On peut penser et/ou continuer de croire que les maladies qui apparaissent ne sont dues qu’à des dysfonctionnements mécaniques du corps humain. En ce qui me concerne, je peux facilement prétendre le contraire.
Le Point de Départ et les premiers symptômes
L’année de ma terminale a été extrêmement ennuyeuse d’une part, parce que la filière ES n’était absolument pas ce qu’il m’aurait fallu en définitive, que les élèves de mon lycée, pour beaucoup d’entre eux me désolaient de par leur stupidité, et d’autre part parce que c’est l’année qu’a choisi ma mère pour embrasser la mort à pleine bouche (puis lui faire un gros doigt et sortir du côté obscur). Y a eu quelques mois de terreur et de “prépare-toi, les médecins ne sont pas optimistes. On n’est pas surs qu’elle revienne jamais.”

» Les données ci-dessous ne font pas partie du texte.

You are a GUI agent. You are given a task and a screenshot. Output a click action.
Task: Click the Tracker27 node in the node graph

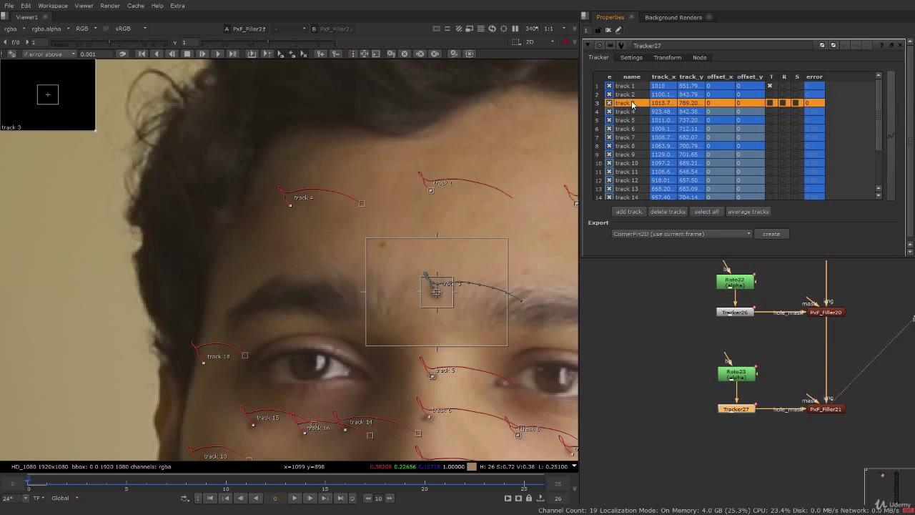tap(736, 409)
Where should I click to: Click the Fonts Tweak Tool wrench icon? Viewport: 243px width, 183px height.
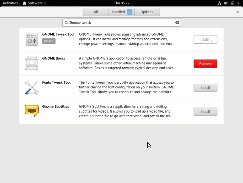pos(32,88)
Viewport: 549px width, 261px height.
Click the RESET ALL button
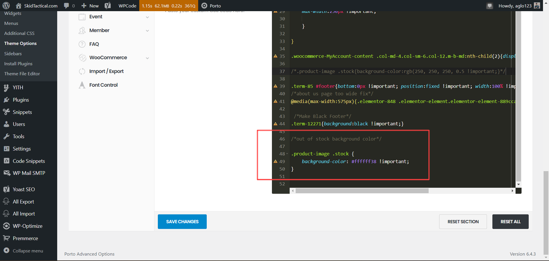click(510, 222)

Pendant qu’elle naviguait entre deux eaux et que son sort se maintenait suspendu, j’ai commencé à souffrir atrocement de maux de ventre, des douleurs indescriptibles, fulgurantes et toutes nouvelles. Aller chez le médecin pour des coliques me semblait exagéré. Alors j’ai attendu. J’ai arrêté de manger des céréales le matin et à 16H00 pensant que celà solutionnerait mon problème.
“Vous êtes malade…pour toujours”
J’ai finalement attendu d’aller 36 fois par jour aux toilettes me vider de mon sang, devenir blanche, creuvée, avoir mal en permanence et accessoirement que ma mère réapparaisse, presque comme neuve de son séjour plus qu’éprouvant -où dans un tunnel sombre, se sentant glisser vers cette lumière dont on ne revient pas, elle a choisi de poser un lapin à la grande faucheuse-, pour aller voir un gastroentérologue, fantastique au demeurant, qui après une coloscopie m’a annoncé le verdict : Rectocolite Hémorragique Chronique, autrement dit et plus communément appelée : Maladie de Crohn (oui le H est bien à la bonne place).
Le mal du stress et l’inquiétude blanche
“C’est souvent un choc émotionnel qui est à l’origine de l’apparition des symptômes.” La maladie elle-même est une vraie plaie et sévit dès que vous faites face à la plus petite somme de stress. Elle se réveille quand vous avez peur, que vous êtes inquiets, tracassés, angoissés. Avec elle, s’est incrustée une petite poignée de cheveux blancs bordant le côté droit de mon visage. Je n’en ai qu’à cet endroit, une vingtaine. Une petite mèche marron glacé-givré que l’on aperçoit si je relève et que je noue ma crinière, mais qui se fait plus discrète lorsque les cheveux sont relâchés.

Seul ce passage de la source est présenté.